Desde un domingo en la Catedral de Murcia, Inmaculada González Imbernón recuerda la lección de Aristóteles sobre la eudaimonía: la felicidad no es algo que aparece, sino algo que se construye con hábitos, decisiones y coherencia día a día. No depende de lo que tenemos ni de que todo sea perfecto, sino de cómo decidimos vivir.

Buenos días ❤️ Qué tal, ¿cómo estáis? 😊 Yo comenzando el domingo con una visita a la Catedral de Murcia, un paseo tranquilo y un buen desayuno… ¿para qué más? ☕🚶‍♂️ A veces buscamos grandes planes, grandes logros o grandes cambios, y se nos olvida que la felicidad suele estar mucho más cerca de lo que pensamos. Más simple. Más cotidiana. Aristóteles lo resumía de una forma brillante…. "La felicidad no es algo hecho. Viene de tus propias acciones." Y qué verdad tan actual.

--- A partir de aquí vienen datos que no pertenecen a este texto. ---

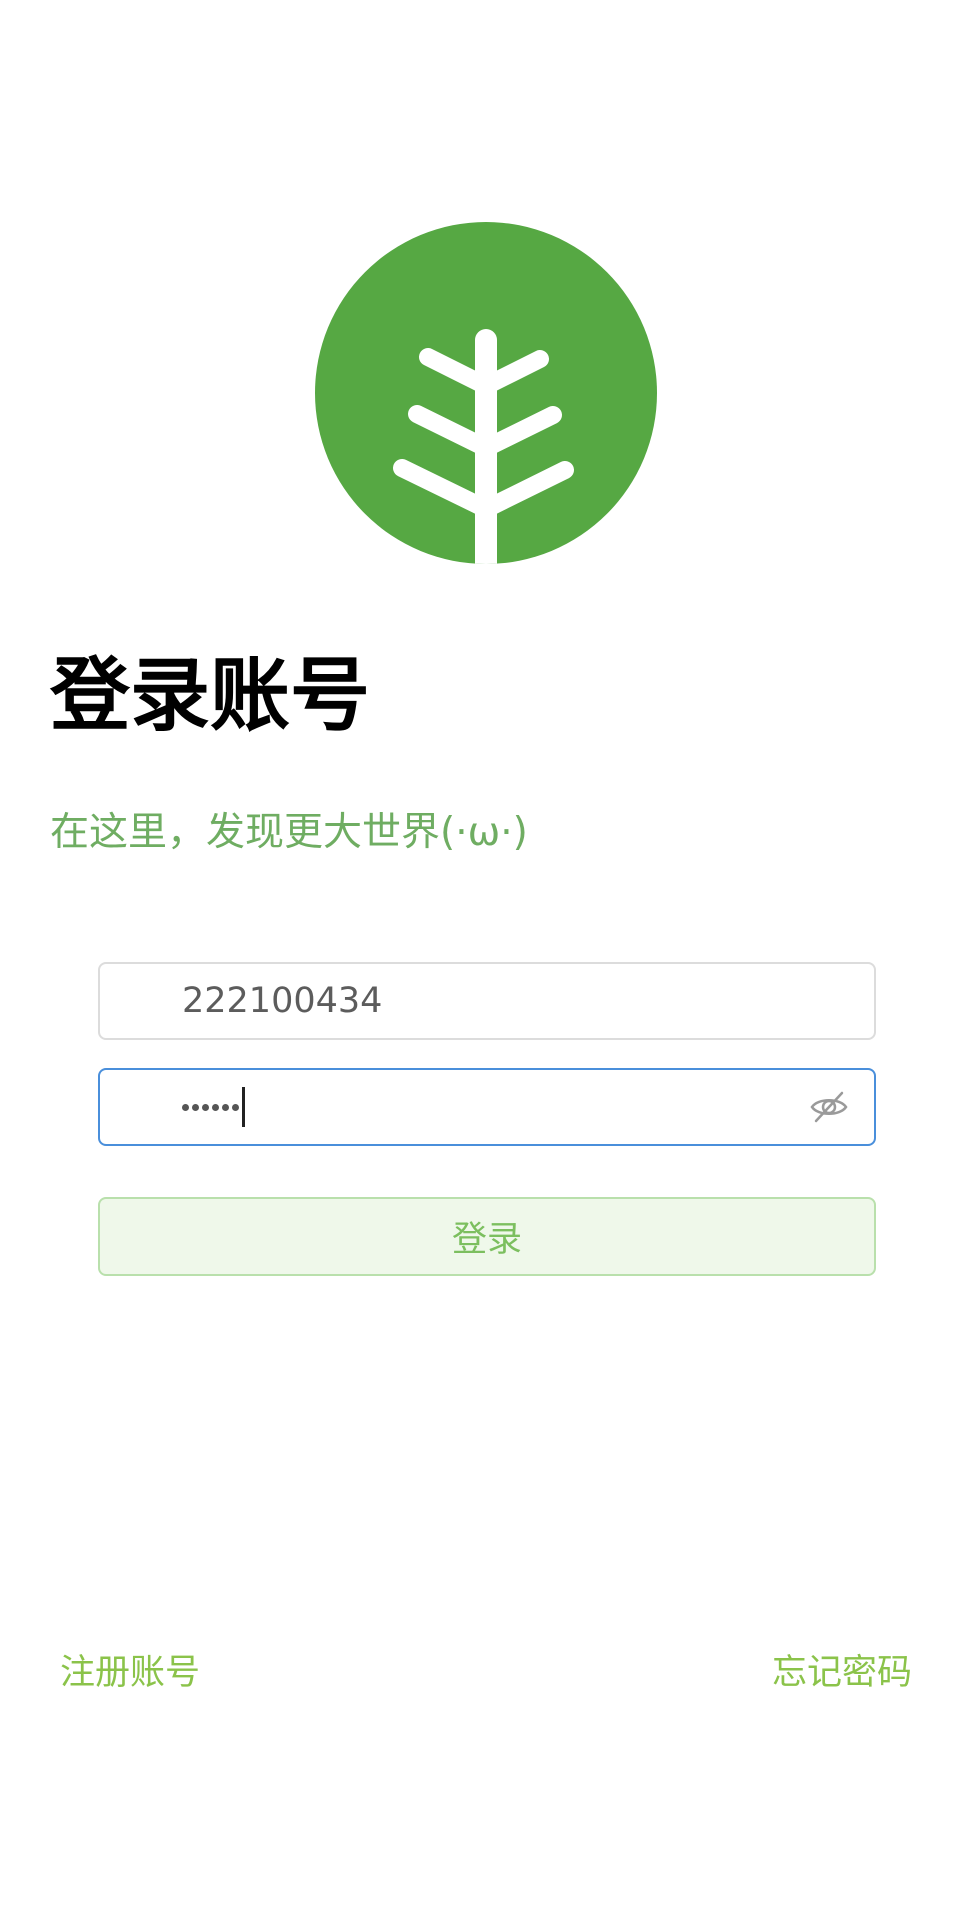 Image resolution: width=973 pixels, height=1920 pixels. Describe the element at coordinates (487, 1001) in the screenshot. I see `username-field: 222100434` at that location.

Aristóteles entendía la felicidad (eudaimonía) no como un momento puntual, sino como una forma de vivir: el resultado de hábitos, decisiones y coherencia a lo largo del tiempo. No es algo que aparece, es algo que se construye. No depende de lo que tenemos, ni de lo que vendrá, ni siquiera de que todo sea perfecto. Depende de lo que hacemos hoy. De cómo decidimos vivir momentos como este domingo: con calma, con intención, con presencia. Quizá no se trata de hacer más, sino de hacer mejor. De elegir bien en lo pequeño. Os deseo de corazón un feliz día 💛 Feliz domingo !!